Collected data
☆ ☆ ☆

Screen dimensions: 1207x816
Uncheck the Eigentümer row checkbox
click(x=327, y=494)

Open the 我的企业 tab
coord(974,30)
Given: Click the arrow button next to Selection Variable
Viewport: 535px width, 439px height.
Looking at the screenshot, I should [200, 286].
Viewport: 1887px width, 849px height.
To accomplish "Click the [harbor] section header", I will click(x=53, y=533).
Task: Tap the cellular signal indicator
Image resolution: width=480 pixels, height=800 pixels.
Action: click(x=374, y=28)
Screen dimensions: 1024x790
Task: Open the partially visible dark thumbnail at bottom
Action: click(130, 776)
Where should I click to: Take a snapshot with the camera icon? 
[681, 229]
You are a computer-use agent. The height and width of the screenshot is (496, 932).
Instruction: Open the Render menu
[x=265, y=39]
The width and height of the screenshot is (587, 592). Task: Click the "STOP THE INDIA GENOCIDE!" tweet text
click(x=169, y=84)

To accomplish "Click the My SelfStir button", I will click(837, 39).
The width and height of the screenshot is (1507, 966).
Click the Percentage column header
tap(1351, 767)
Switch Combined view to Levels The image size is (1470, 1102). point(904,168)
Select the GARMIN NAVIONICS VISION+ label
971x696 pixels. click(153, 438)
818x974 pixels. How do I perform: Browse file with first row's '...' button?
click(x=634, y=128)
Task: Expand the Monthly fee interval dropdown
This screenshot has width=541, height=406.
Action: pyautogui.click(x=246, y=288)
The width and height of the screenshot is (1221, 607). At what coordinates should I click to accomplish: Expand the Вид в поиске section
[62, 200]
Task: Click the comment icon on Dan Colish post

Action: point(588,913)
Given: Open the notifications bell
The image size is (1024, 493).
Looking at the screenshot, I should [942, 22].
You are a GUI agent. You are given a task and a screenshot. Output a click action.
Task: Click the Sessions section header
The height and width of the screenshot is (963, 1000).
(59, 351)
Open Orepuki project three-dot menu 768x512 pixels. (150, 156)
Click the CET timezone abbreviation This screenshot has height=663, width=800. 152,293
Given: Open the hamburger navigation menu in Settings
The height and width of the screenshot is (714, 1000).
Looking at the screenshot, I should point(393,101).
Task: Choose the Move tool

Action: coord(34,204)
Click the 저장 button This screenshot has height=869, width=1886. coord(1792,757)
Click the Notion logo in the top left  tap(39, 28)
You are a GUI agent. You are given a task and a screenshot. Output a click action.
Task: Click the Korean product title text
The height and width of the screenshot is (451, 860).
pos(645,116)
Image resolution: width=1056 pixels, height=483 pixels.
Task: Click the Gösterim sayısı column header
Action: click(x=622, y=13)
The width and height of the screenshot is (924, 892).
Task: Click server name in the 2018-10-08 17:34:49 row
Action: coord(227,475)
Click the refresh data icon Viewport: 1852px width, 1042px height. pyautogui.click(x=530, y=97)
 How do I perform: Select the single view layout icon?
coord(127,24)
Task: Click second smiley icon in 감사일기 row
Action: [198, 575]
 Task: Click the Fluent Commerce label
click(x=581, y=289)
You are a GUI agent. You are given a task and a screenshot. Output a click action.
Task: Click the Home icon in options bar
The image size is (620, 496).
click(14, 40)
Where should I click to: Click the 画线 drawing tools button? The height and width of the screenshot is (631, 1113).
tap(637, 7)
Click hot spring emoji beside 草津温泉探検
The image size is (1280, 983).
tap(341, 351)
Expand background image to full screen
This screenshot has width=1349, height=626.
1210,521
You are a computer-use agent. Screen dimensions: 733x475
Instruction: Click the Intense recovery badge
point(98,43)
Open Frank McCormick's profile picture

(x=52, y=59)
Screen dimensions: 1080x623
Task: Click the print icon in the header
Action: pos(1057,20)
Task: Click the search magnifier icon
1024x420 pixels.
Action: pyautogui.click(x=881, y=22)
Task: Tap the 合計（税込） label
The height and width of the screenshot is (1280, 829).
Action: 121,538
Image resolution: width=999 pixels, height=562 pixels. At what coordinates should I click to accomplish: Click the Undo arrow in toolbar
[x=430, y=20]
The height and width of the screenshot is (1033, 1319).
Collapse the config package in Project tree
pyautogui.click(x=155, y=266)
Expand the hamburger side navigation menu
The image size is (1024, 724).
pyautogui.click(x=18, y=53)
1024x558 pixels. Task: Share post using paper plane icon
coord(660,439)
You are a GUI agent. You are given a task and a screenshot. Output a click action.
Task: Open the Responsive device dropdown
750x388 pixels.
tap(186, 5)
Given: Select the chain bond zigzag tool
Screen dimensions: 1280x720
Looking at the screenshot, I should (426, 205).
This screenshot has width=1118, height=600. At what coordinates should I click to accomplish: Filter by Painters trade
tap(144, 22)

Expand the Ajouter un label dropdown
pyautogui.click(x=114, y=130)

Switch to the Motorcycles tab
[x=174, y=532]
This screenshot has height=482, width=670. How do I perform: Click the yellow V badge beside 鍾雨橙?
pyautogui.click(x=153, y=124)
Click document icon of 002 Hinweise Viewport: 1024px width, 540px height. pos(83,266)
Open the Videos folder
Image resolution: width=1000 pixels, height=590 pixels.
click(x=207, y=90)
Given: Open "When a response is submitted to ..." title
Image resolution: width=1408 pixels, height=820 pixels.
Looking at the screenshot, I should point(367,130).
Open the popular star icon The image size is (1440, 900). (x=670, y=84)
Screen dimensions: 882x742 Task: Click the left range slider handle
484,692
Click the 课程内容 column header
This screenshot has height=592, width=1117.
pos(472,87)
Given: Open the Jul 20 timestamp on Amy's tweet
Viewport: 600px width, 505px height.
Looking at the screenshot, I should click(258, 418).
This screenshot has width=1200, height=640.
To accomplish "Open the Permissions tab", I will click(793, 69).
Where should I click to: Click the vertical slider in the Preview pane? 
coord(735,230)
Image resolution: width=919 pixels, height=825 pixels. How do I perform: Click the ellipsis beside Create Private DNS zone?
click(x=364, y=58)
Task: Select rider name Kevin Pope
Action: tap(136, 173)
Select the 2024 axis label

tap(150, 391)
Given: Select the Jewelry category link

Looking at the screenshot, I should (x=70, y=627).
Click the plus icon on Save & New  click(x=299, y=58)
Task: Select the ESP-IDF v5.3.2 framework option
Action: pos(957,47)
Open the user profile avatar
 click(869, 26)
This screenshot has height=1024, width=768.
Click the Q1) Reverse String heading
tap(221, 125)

☆ ☆ ☆

● WORK ORDER: Return a copy of each line in the records above that has "hamburger" in it.

● ANSWER FOR THE TASK:
Given: Open the hamburger navigation menu in Settings
Expand the hamburger side navigation menu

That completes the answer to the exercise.